I. How to adjust the frequency of a frequency converter
For a frequency converter to operate normally, it must meet two basic conditions: a frequency signal and an operating signal. Let's talk about the first condition, which is the frequency signal of the frequency converter.
The purpose of using a frequency converter is to change the speed of the motor by changing the output frequency of the converter. So how do we adjust the output frequency of the frequency converter? The key is to change the frequency signal provided by the frequency converter, which is called the "frequency setpoint signal". The frequency signal can be obtained from the following sources:
1. Frequency Setting via Operator Panel: Frequency setting via the operator panel is the simplest method for frequency converters. Users can directly change the set frequency using the potentiometer, numeric keys, or up/down keys on the operator panel. The biggest advantage of operator panel setting is its simplicity and convenience, while also providing monitoring functionality, displaying real-time data such as current, voltage, and speed during inverter operation.
If you choose to input a digital signal using the keyboard numeric keys or the up and down keys, the accuracy and resolution are very high because it is a digital input. If you choose to input a digital signal using the potentiometer on the control panel, the accuracy is slightly lower, but it is very practical because it does not require additional wiring like an external potentiometer for analog input.
2. External potentiometer setting refers to adjusting the frequency by using a potentiometer input from outside the frequency converter.
3. Multi-function input terminals: The set frequency value of the frequency converter is changed through the multi-function input terminals. These terminals can be connected to external buttons, PLCs, or relay output points. Through function settings, two or more of the frequency converter's function input terminals can be used for frequency setting.
II. The difference between overload and overcurrent protection of frequency converters
① The protected objects are different. The overcurrent protection of a variable frequency speed control system protects the frequency converter, while the overload protection protects the motor. In a variable frequency speed control system, the capacity of the frequency converter is selected with a certain reliability factor relative to the capacity of the motor.

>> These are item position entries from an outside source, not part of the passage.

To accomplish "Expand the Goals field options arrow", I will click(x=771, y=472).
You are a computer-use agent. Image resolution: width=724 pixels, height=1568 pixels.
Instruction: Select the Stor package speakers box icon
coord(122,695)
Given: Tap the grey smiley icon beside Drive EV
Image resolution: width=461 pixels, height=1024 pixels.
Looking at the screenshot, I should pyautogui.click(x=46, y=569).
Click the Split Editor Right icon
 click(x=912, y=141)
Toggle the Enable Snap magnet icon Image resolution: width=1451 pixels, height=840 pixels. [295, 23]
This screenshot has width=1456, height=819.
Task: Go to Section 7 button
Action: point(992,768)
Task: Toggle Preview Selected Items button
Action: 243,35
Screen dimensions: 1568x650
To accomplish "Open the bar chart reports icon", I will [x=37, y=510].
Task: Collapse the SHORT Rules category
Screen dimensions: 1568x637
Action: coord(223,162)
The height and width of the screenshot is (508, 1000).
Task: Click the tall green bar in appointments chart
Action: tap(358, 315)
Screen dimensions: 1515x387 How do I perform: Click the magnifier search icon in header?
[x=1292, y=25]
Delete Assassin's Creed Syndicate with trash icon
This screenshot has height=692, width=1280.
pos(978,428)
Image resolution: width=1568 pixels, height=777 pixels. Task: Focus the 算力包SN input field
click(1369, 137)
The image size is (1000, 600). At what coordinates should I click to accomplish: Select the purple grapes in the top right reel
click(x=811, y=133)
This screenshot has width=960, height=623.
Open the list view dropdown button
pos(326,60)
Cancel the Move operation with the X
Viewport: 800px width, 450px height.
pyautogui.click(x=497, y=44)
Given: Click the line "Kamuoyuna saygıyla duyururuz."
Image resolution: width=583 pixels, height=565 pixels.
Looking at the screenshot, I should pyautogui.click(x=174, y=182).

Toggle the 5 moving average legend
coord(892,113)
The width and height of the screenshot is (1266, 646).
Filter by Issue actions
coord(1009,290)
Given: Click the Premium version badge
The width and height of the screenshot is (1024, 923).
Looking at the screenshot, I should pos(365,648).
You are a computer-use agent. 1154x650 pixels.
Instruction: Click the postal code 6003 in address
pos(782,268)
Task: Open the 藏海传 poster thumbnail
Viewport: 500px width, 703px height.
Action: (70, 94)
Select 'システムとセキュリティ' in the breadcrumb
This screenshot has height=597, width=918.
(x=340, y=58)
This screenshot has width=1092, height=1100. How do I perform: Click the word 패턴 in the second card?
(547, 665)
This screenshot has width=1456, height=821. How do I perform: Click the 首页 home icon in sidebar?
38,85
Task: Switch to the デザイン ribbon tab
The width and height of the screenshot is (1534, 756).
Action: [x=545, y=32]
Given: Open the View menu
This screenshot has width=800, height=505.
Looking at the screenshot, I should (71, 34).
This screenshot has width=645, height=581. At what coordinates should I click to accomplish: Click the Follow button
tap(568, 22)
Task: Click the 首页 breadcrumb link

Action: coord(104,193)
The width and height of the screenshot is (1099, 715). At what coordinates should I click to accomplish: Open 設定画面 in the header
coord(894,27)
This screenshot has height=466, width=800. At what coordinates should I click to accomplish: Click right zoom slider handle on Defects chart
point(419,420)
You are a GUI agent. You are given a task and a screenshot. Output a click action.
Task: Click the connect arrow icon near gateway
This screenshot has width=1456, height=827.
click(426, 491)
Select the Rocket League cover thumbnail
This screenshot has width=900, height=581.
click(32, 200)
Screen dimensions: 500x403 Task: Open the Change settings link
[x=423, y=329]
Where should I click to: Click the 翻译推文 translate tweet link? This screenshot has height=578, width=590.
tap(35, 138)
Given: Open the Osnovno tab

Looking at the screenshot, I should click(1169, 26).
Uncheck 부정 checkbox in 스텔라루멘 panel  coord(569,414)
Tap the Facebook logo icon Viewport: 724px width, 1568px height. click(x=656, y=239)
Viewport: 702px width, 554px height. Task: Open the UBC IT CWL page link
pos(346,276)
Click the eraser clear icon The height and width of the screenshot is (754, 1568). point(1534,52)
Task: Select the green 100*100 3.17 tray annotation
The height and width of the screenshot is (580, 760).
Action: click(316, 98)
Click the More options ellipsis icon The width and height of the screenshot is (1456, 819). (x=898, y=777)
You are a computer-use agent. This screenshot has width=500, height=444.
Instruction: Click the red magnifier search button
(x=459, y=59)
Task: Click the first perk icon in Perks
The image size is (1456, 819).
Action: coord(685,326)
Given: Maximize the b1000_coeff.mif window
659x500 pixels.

That is, when the motor is overloaded, the frequency converter may not necessarily experience overcurrent.
Overload protection of the variable frequency speed control system is accomplished by the electronic thermal protection relay inside the frequency converter. When setting the electronic thermal protection relay, the percentage ratio of the motor's rated current to the frequency converter's rated current should be accurately set.
IM = (Ie/IN) × 100% (7-1)
In the formula, IM represents the current draw ratio.
Ie—Rated current of the electric motor, in A;
IN—Rated current of the frequency converter, in A.
② The rates of change of current differ. The rate of change of overload fault current, di/dt, is usually relatively small, meaning the current increase is gradual, with a time order of min. Overcurrent, on the other hand, is sudden, and the rate of change of current, di/dt, is often larger, with a time order of μs or ms.
③ Overload protection has inverse-time characteristics. The overload protection in a variable frequency speed control system primarily prevents motor overheating and exhibits inverse-time characteristics. Inverse-time means the operating time is related to the magnitude of the overload current; when the overload current is large, the operating time is short; conversely, the operating time is long. A relay utilizing this characteristic is called an inverse-time overcurrent relay. Its operating current and operating time relationship can be divided into two parts: one part is definite-time, and the other part is inverse-time. When the short-circuit current exceeds a certain multiple, the increase in current no longer shortens the operating time; at this point, it exhibits definite-time characteristics.
When an electric motor is overloaded, if the overload current value does not exceed the rated current value by much, the motor can be allowed to run for a longer period of time; however, if the overload current value exceeds the rated current value by a large margin, the allowed running time will be shortened.
In addition, the heat dissipation of the motor deteriorates when it operates in the low-frequency range. Therefore, under the same 50% overload, the lower the frequency, the shorter the allowable operating time.